# EXERCISE
Pick out each line in the entries below that contains the word "field", and copy those lines.

--- begin ---

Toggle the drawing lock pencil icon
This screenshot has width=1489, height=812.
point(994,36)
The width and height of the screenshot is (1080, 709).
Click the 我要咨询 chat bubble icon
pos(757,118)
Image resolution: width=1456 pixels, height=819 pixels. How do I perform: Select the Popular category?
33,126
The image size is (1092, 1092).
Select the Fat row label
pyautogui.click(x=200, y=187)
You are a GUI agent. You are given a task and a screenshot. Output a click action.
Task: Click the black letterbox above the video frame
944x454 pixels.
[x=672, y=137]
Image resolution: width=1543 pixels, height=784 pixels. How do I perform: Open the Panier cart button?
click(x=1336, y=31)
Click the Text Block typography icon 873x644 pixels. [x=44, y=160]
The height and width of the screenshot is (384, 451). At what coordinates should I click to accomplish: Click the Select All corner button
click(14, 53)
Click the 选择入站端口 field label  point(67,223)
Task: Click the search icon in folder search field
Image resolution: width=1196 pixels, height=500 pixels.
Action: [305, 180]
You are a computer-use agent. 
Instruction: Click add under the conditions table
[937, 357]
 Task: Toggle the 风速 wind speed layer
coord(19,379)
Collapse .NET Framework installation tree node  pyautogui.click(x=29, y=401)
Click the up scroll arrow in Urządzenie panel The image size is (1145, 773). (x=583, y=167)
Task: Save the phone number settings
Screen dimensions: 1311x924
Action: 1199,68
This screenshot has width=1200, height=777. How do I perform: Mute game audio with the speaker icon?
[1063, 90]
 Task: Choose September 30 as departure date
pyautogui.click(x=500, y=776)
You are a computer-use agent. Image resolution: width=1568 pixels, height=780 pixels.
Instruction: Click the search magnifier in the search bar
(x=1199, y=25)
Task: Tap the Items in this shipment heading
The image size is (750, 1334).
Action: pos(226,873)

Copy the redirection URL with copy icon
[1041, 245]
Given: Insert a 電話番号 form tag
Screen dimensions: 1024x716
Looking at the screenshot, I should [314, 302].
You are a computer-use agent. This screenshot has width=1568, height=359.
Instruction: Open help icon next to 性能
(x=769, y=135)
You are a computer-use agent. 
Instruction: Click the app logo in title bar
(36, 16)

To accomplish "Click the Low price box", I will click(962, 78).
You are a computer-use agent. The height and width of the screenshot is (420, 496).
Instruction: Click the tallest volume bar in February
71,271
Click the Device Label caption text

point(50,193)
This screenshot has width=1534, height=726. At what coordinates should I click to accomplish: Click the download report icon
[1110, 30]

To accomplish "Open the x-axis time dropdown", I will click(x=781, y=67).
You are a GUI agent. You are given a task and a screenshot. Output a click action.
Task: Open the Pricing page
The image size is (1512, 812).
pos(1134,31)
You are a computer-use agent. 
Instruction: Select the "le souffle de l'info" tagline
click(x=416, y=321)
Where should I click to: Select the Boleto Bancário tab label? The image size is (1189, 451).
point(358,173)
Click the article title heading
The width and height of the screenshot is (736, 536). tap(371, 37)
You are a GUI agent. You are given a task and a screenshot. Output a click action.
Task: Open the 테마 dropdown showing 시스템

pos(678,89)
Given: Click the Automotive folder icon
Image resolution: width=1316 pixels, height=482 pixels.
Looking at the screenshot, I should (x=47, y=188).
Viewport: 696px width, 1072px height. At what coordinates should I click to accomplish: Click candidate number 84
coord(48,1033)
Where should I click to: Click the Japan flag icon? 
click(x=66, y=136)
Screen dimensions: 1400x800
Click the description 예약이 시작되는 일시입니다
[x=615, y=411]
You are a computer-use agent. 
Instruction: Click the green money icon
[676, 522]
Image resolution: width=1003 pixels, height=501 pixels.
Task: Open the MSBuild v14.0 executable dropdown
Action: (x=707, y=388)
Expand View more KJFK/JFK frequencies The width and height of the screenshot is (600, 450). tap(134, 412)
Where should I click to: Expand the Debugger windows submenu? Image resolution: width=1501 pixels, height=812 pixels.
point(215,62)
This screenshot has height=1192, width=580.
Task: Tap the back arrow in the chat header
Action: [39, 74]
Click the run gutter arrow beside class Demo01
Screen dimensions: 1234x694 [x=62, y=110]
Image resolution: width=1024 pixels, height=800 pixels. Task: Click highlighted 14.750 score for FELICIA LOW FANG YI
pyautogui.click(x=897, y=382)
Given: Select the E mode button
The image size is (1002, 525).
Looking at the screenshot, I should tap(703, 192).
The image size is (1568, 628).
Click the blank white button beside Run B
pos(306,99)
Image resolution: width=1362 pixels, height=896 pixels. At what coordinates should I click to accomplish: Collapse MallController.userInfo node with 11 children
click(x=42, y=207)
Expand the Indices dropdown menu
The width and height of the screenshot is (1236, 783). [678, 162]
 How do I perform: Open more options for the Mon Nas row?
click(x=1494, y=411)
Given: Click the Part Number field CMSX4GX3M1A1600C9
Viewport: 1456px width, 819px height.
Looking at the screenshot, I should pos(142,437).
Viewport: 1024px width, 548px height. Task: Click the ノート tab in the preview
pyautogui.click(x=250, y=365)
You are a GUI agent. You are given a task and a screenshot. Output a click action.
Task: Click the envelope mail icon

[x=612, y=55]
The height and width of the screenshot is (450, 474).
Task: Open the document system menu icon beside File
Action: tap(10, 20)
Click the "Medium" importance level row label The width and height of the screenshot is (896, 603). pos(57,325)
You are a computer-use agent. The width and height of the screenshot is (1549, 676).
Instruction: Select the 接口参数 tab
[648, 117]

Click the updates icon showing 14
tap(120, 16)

--- end ---

# THE REPLY
Click the 选择入站端口 field label  point(67,223)
Task: Click the search icon in folder search field
Given: Click the Part Number field CMSX4GX3M1A1600C9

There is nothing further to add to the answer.